Sunday, August 10, 2008

And the movies, like the world, turned black...

It takes a lot to laugh, it takes even more to explain exactly what the beast that is film noir... is. The historical story, as I see it: film noir, as it would later be named by the French when a big glut of American films hit them after the war, was cinema's adolescence. It was the period when the injustice and agony of the world came tumbling down on Hollywood's head and it no longer had the guilelessness of newborn innocence to protect it. And like do us all at that troubled time in our lives, it lost its mind a little.

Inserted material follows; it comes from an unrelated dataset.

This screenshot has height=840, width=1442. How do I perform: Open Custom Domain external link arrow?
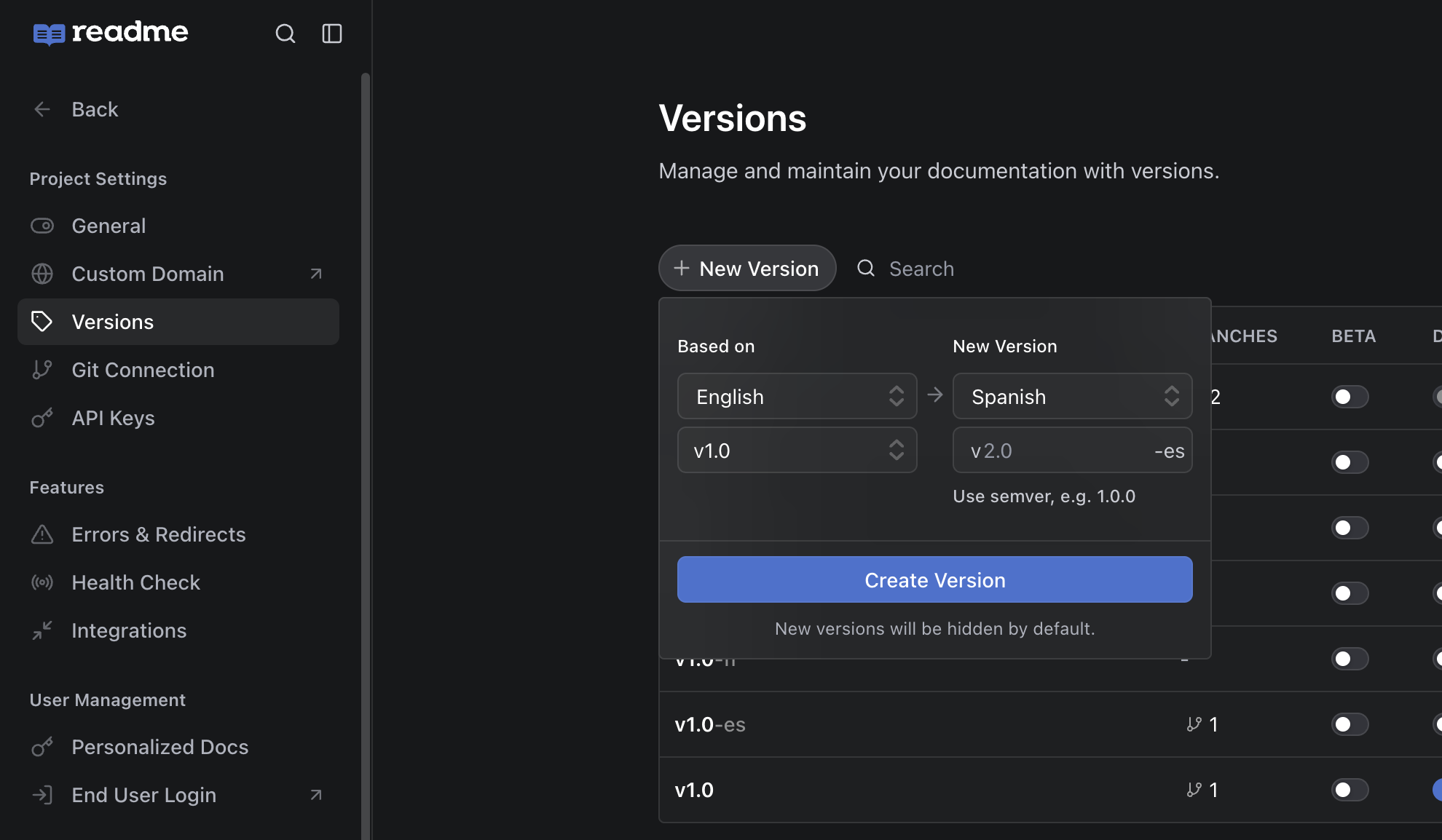316,274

Because they were the most convenient and appropriate examples of the "social fantastic" (Tom Conley), the things you have to look out for are:

  • A Hard-Boiled Detective Who Has Either Never Loved Or Loved So Strongly It Broke Him And Now There's No One Home
  • A Rainy City
  • A Dame With Big Eyes Who's Not What She Seems
  • One Or More Guns
  • Hats And Coats
  • Complication After Mind Bending Complication To The Central Case That The Detective Is Working On
  • Edward G. Robinson
  • An Unhappy Ending
Aside from that, the spirit of noir lives on, no matter the vibrancy of color. We're not talking about pictures on a screen here, but a way of life, perhaps the oldest and most seductive of all. The term may technically translate as "black movie", but film noir means Shit Is Fucked Up. It looks like its going to take a whole semester of explaining all the intricacies of the matter, the societal disillusionment that washed America white after the Second World War, the pop culture of the nation consistently blaring the worst nightmares of its nuclear-family, bomb-shelter-conscious, gosh-darn-steak-and-brussel-sprouts audience right in their face. But I think James Naremore summed it all up nicely when he spoke simply of the faded night-club star, as she "imagines again the dazzle of her debut through the bottom of her bourbon".